The browser maintains a local copy of the blocklist and checks the file against that list to verify it. If it is flagged by Google, a blocked message is displayed in the download manager and the download is not saved to the local system.
Improving user protection in Firefox is certainly positive but the system is not free of issues. While Safe Browsing catches malicious files, it is plagued by false positives as well.
If you try to download a password program from Nirsoft for instance, a respected and acclaimed developer of Windows software, you will notice that some are blocked by Safe Browsing even though they are not malicious.

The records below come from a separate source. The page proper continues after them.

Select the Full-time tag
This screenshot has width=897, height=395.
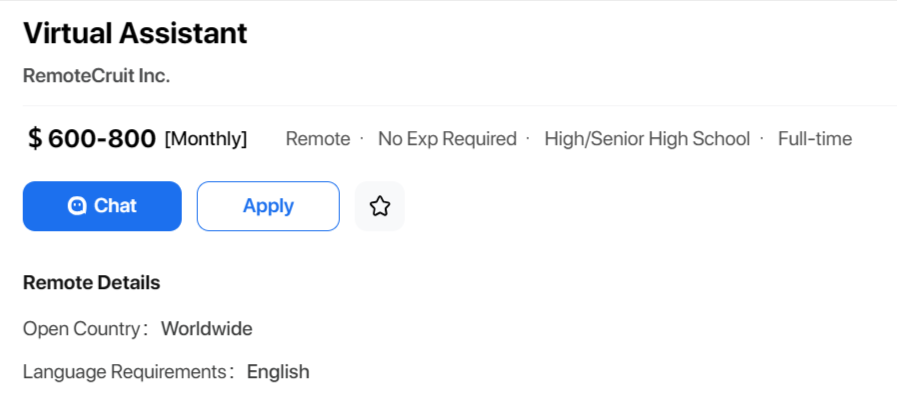click(815, 139)
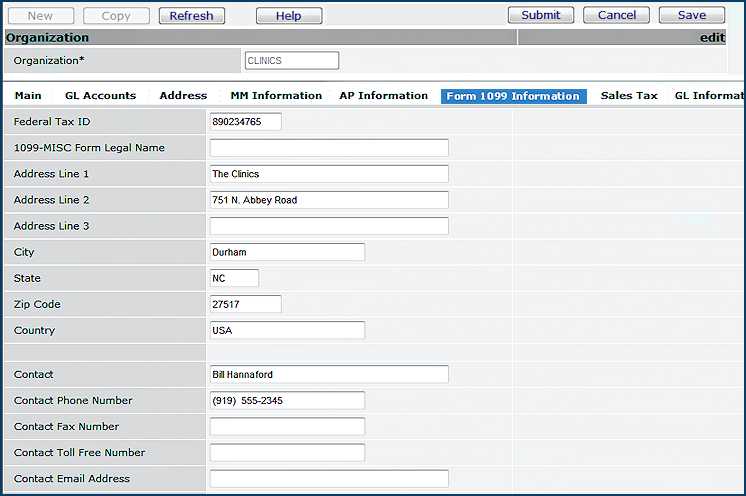Select the State field showing NC

click(x=234, y=278)
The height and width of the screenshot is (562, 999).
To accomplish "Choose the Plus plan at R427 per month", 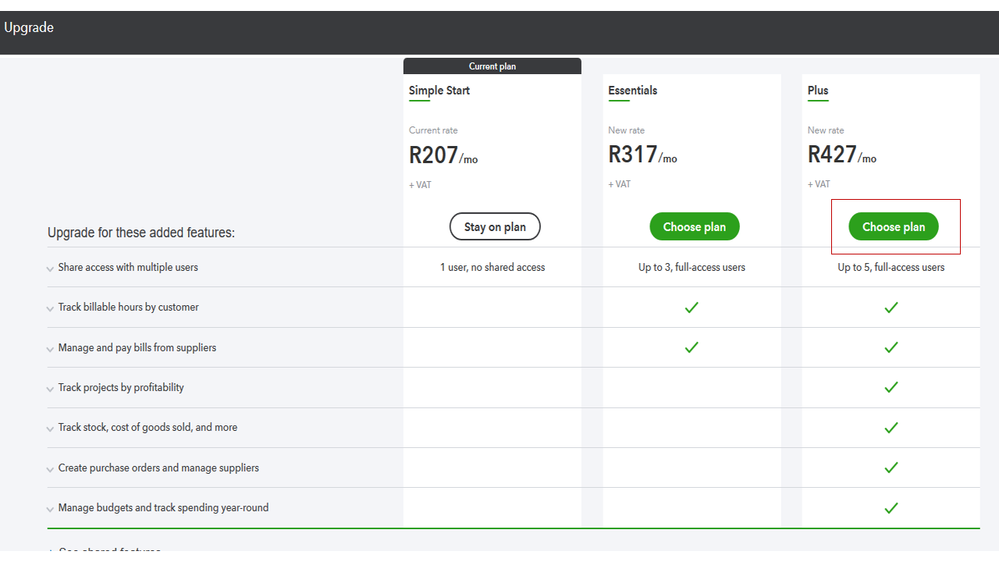I will click(x=893, y=227).
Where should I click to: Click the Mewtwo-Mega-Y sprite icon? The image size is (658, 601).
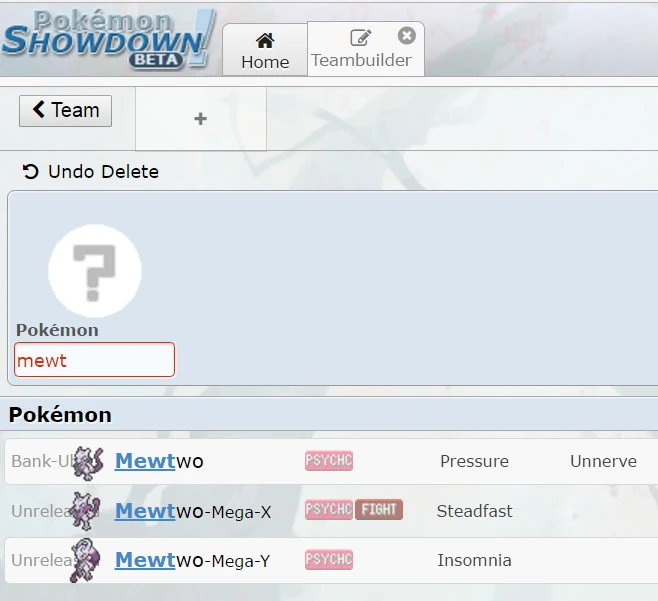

This raises validity concerns especially if Google’s own Virustotal service reports a program as clean. Even if some services report them as malicious, it does not necessarily mean that they are.
False positives are quite common and while Google is blocking downloads in Chrome as well, it offers an option to unlock the download to bypass the flag and get access to the file anyway on the computer.
Firefox up until now does not offer a bypass option. That’s a problem, especially if you know that a file is clean, trust the developer or want to continue because you know what you are doing.
Say, you download the file because you want to run it in a sandbox or a virtual machine. That’s perfectly fine but not possible currently if you are using Firefox because it does not offer a bypass option.
This changes in Firefox 39 which ships with an option to unblock files that were blocked by the browser.